The data: The AMA released results of its 2021 Telehealth Survey, which examined telehealth-related insights and experiences of 2,232 US physicians to highlight how doctors are using telehealth and how they plan to use it in the future.
The opportunities: These survey findings elucidate three areas where providers aren’t realizing the full value of virtual care.
1. Patient engagement.
Most physicians (63%) said 75% or more of their telehealth visits are with returning patients. Providers can tap patient engagement tools to foster stronger patient-provider relationships and drive up telehealth usage among the patient population they treat.

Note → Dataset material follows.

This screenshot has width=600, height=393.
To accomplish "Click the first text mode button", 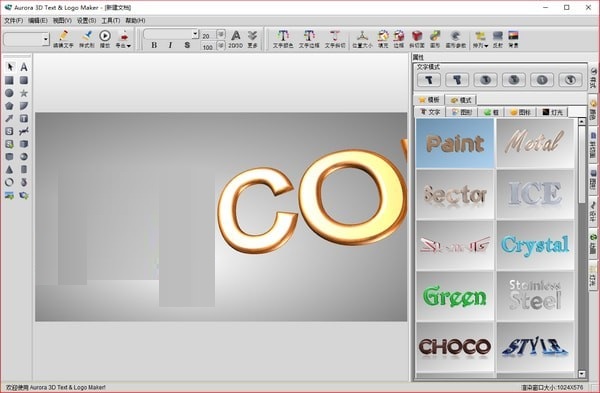I will point(429,80).

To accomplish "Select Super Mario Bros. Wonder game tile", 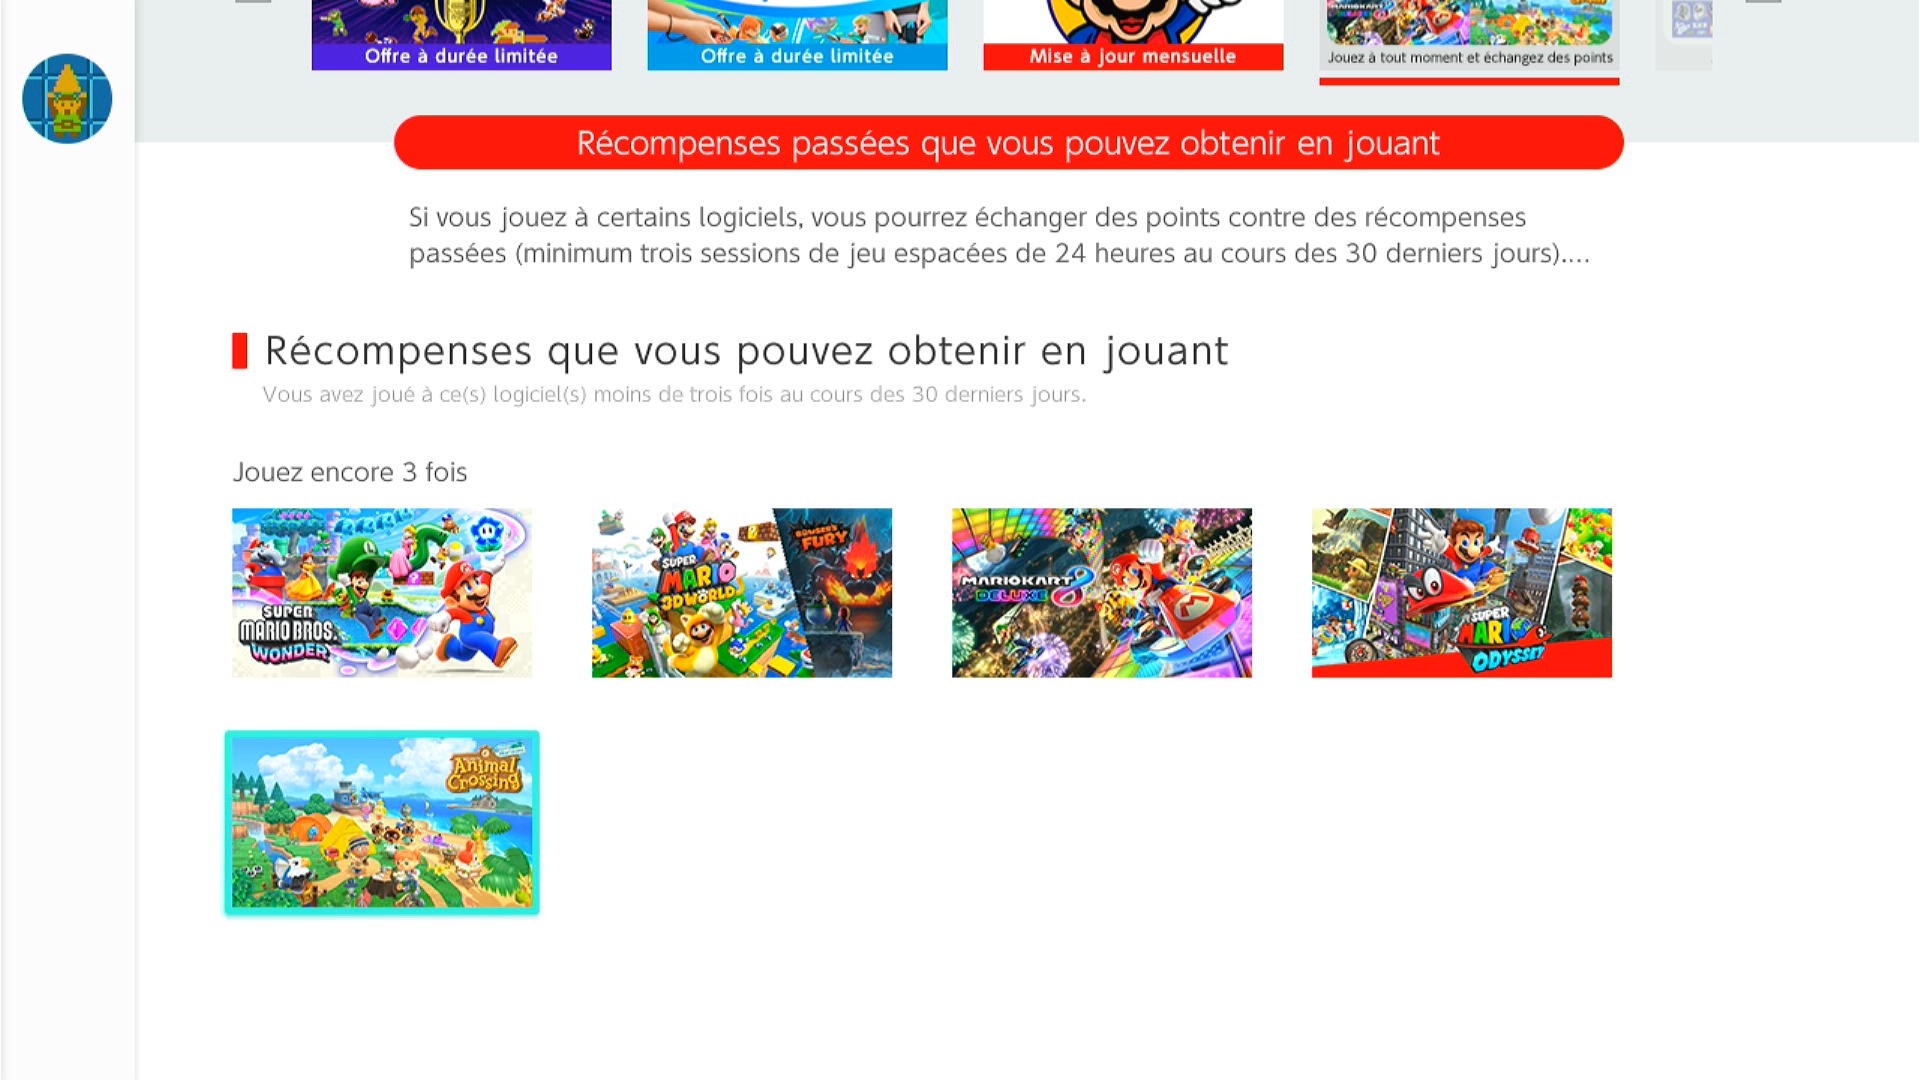I will click(382, 593).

2. Remote patient monitoring (RPM).
A large number of the doctors surveyed (76%) reported that RPM data is usually shared manually (over the phone or via email). So it’s unsuprising that just 8% were actually using RPM tech with their patients.
3. Hospital and emergency department follow-up care.
Doctors are mostly using telehealth for medical (72%), chronic disease (68%), specialty care (49%), and mental health (44%) management. Hospital-level care and ED follow-up care are not being delivered as much through telehealth (33%). This underscores the opportunity for hospital-at-home solutions to make virtual hospital-level care more widely possible.
This would be even more valuable as the senior population rises and providers struggle to meet demand: Older adults(65+) are more than twice as likely to be hospitalized than middle aged adults (45-64), per the CDC.